Business Week in Review

Staff reports

Stop & Shop picks new CEO

Someone new is at the helm of New England's largest grocery chain. Stop & Shop's Dutch parent company, Royal Ahold, appointed Carl Schlicker to be the new CEO of the Quincy-based chain.

Schlicker had been the CEO of Ahold's Giant-Carlisle group of stores, which is smaller but performing better than the Stop & Shop/Giant-Landover operation based in Quincy. Meanwhile, former Stop & Shop CEO Jose Alvarez has been given a strategic planning job high on Royal Ahold's corporate ladder.

Battle over bass tracking heads to court

The Marine Biological Laboratory's research into Pavlovian responses among sea bass is headed for a court battle.

Food & Water Watch Inc., a consumer group, has sued the U.S. Army Corps of Engineers to stop the project, which involves tracking fish released in Buzzards Bay to see if they respond to a manmade tone.

Food & Water Watch claims the Army Corps didn't give the project a thorough review.

Bill would allow online-ad blocking

The online advertising industry is fighting a proposal by Rep.
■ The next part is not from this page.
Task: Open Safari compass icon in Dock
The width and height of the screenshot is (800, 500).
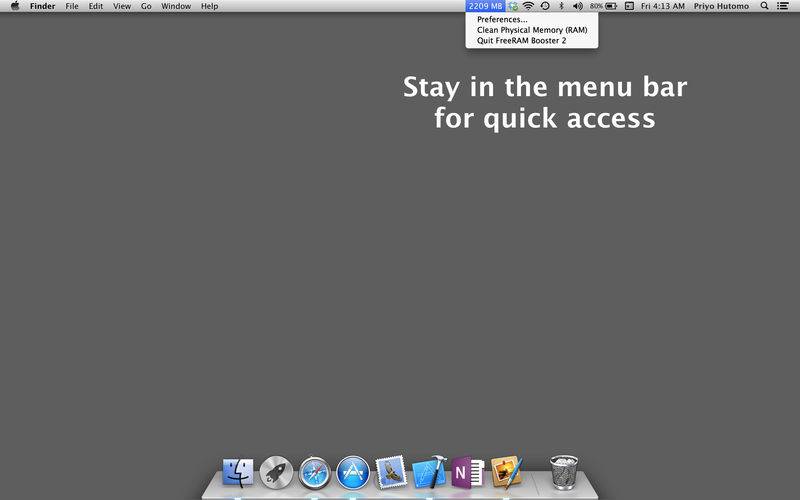Action: pyautogui.click(x=315, y=472)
William Straus of Mattapoisett that would give consumers the opportunity to block online ad companies from tracking how they search the Web.
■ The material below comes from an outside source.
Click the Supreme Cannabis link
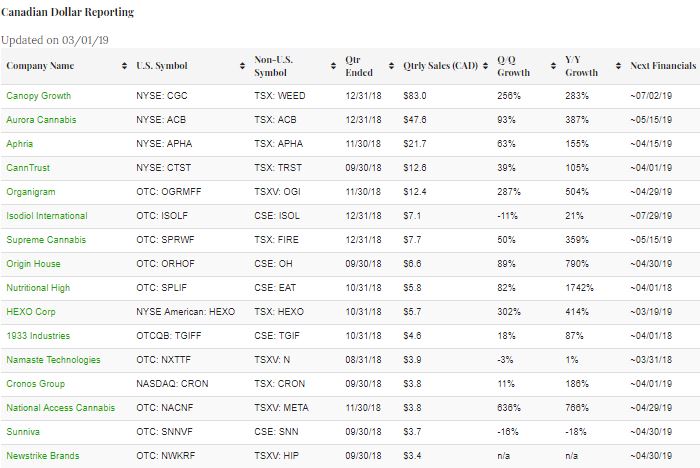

It will be tough to pass the bill this year, as time is running out before the Legislature adjourns from formal sessions on July 31.

Scituate Harbor joins waste-to-energy effort

Scituate Harbor became the latest fishing port to join a program that allows fishermen to drop off debris caught in their nets to be eventually converted into electricity at an incinerator.

Covanta Energy, which runs a number of waste-to-energy plants, already helps sponsor similar efforts in New Bedford and Gloucester.

Governors lobby for heating help

New England's governors joined together to lobby Congress and the Bush administration to increase the amount of money in a federally program that helps homeowners with heating oil costs.

Gov. Deval Patrick says nearly $1 million might be needed, nearly triple the amount typically allocated for the Northeast. But Patrick also said homeowners should do their part by contacting their utilities to conduct energy efficiency audits of their homes.